● **Texto**
______________________________

En el ejemplar habanero de Kafka, que es el que usaron todos los lectores de la isla, se presentaba al joven como un manual tenebroso. ¿Quién no se reconocía en sus páginas, en el garabato de la rana diseccionada, en la letra menuda contra el padre? Quedaron en la memoria el comienzo de La metamorfosis —palabra mitológica que ahora se traduce por transformación, más precisa y menos mágica— y algunas expresiones: la simiesca vida anterior, el grito ¡renuncia, renuncia!, la declaración tengo once hijos, aunque no se tuviera ninguno.

______________________________

● **Registros para procesar**
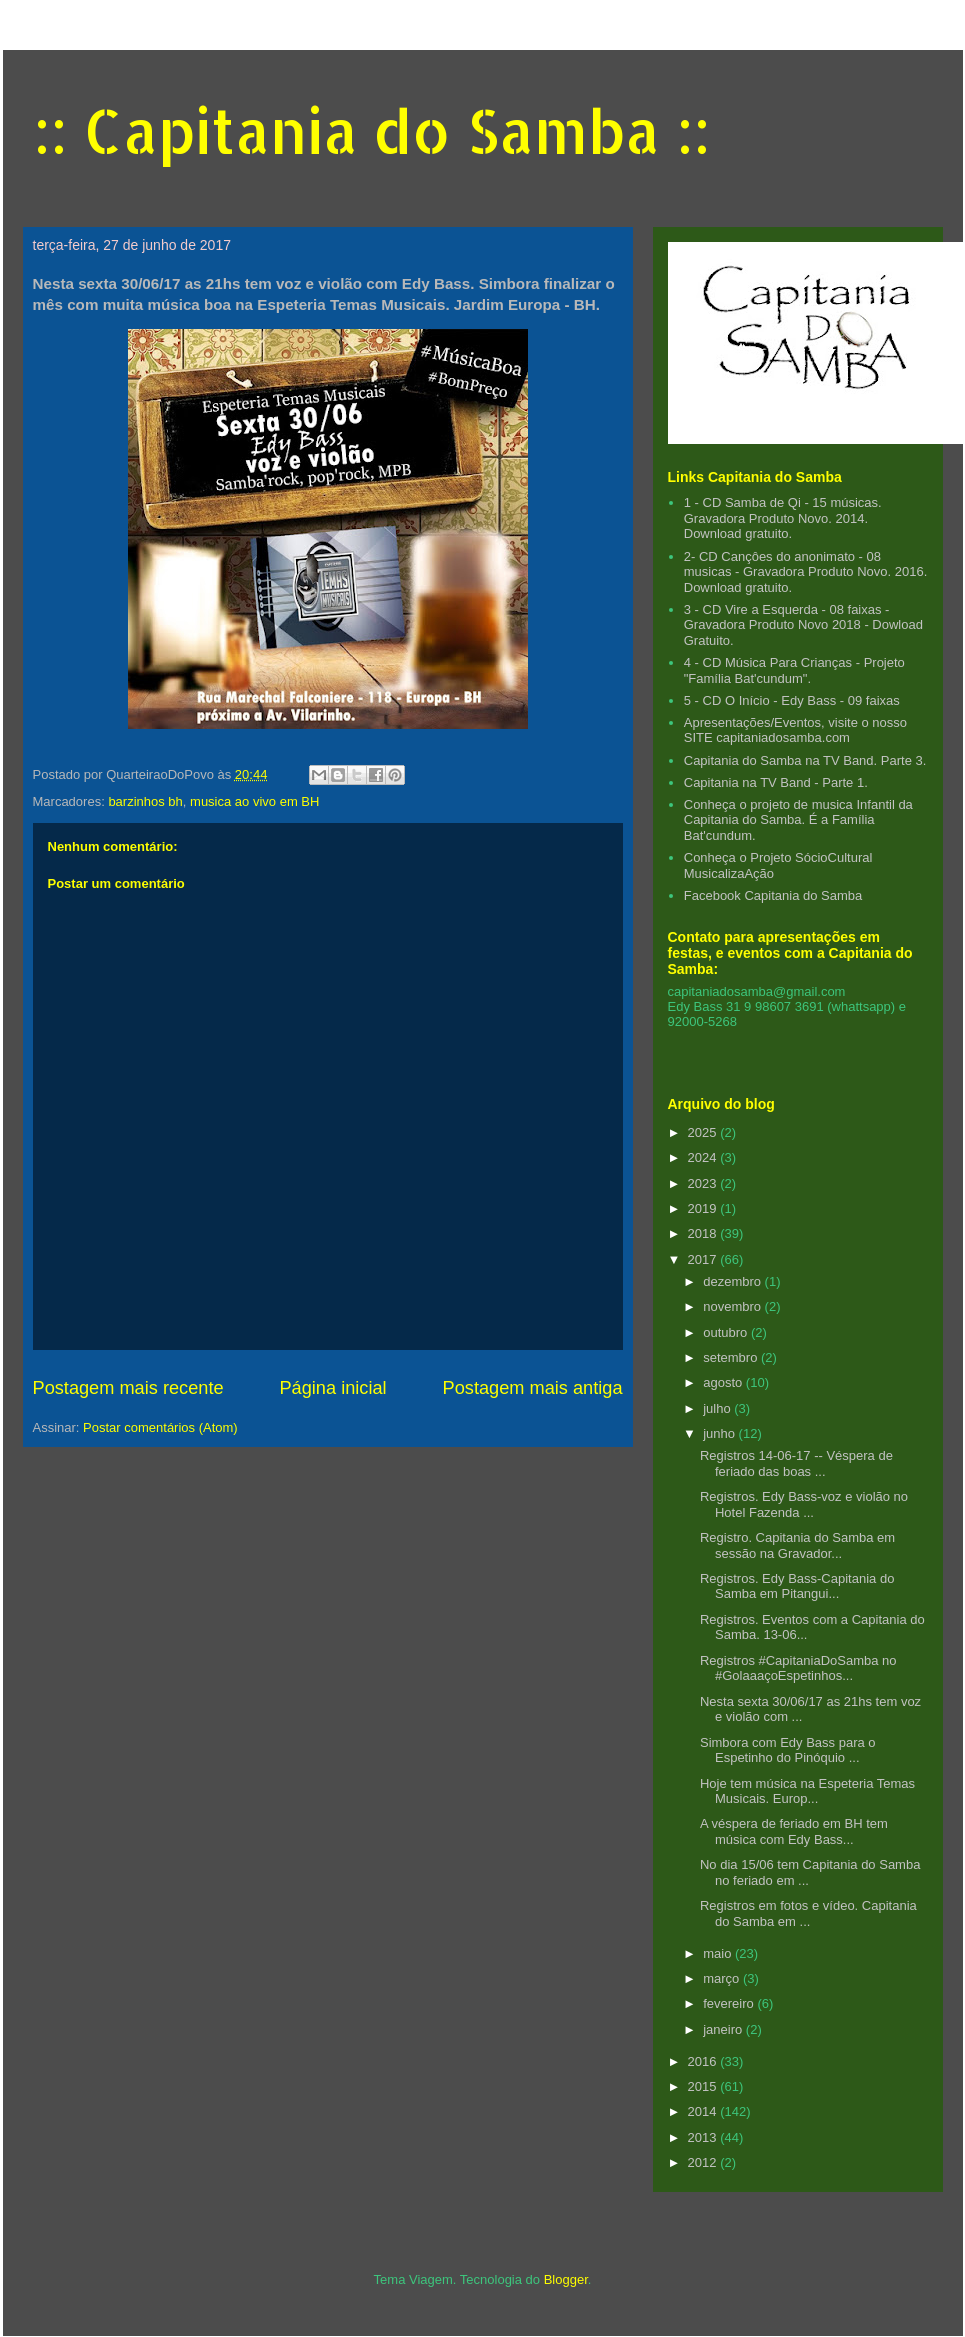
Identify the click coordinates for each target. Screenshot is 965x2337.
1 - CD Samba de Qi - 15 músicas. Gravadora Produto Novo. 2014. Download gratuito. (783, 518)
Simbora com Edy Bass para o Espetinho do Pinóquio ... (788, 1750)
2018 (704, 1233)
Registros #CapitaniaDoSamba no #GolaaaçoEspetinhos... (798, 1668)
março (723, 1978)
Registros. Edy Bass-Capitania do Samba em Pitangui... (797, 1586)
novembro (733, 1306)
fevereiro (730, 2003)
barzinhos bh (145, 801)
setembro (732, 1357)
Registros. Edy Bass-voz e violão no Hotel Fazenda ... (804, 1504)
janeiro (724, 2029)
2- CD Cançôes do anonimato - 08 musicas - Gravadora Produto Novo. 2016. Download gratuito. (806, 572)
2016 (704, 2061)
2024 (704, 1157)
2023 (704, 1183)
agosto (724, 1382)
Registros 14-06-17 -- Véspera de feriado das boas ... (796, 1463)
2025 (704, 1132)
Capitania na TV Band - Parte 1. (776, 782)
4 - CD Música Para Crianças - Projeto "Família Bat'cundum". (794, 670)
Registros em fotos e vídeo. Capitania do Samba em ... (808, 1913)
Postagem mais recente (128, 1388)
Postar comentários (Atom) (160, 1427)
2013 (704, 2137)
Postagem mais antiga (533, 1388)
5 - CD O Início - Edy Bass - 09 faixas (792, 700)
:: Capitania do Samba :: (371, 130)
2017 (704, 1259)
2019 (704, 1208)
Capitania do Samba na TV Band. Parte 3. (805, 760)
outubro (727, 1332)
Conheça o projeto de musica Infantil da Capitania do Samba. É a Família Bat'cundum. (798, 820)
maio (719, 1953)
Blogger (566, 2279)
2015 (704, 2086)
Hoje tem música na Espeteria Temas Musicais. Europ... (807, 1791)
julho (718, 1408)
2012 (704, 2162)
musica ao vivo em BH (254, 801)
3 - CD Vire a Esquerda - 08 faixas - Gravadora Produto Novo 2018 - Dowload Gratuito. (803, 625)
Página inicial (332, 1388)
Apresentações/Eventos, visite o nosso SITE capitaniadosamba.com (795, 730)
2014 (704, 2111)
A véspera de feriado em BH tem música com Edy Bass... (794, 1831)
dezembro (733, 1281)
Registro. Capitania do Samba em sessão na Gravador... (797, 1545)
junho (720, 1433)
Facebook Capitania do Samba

______________________________

● **Consigna A**
Enumera las expresiones que, según el texto sobre Kafka, quedaron en la memoria de los lectores.
● **Consigna B**
En los registros, cambia "Gravadora Produto Novo" por "Selo Produto Novo" en el tramo que empieza con la línea que contiene "março (723, 1978)" y termina con la que contiene "2014 (704, 2111)", ambas incluidas. Reproduce solo ese tramo.
El texto y los registros son materiales independientes entre sí.

● **Respuesta A**
- la simiesca vida anterior
- el grito ¡renuncia, renuncia!
- la declaración tengo once hijos

● **Respuesta B**
março (723, 1978)
Registros. Edy Bass-Capitania do Samba em Pitangui... (797, 1586)
novembro (733, 1306)
fevereiro (730, 2003)
barzinhos bh (145, 801)
setembro (732, 1357)
Registros. Edy Bass-voz e violão no Hotel Fazenda ... (804, 1504)
janeiro (724, 2029)
2- CD Cançôes do anonimato - 08 musicas - Selo Produto Novo. 2016. Download gratuito. (806, 572)
2016 (704, 2061)
2024 (704, 1157)
2023 (704, 1183)
agosto (724, 1382)
Registros 14-06-17 -- Véspera de feriado das boas ... (796, 1463)
2025 (704, 1132)
Capitania na TV Band - Parte 1. (776, 782)
4 - CD Música Para Crianças - Projeto "Família Bat'cundum". (794, 670)
Registros em fotos e vídeo. Capitania do Samba em ... (808, 1913)
Postagem mais recente (128, 1388)
Postar comentários (Atom) (160, 1427)
2013 (704, 2137)
Postagem mais antiga (533, 1388)
5 - CD O Início - Edy Bass - 09 faixas (792, 700)
:: Capitania do Samba :: (371, 130)
2017 (704, 1259)
2019 (704, 1208)
Capitania do Samba na TV Band. Parte 3. (805, 760)
outubro (727, 1332)
Conheça o projeto de musica Infantil da Capitania do Samba. É a Família Bat'cundum. (798, 820)
maio (719, 1953)
Blogger (566, 2279)
2015 (704, 2086)
Hoje tem música na Espeteria Temas Musicais. Europ... (807, 1791)
julho (718, 1408)
2012 (704, 2162)
musica ao vivo em BH (254, 801)
3 - CD Vire a Esquerda - 08 faixas - Selo Produto Novo 2018 - Dowload Gratuito. (803, 625)
Página inicial (332, 1388)
Apresentações/Eventos, visite o nosso SITE capitaniadosamba.com (795, 730)
2014 (704, 2111)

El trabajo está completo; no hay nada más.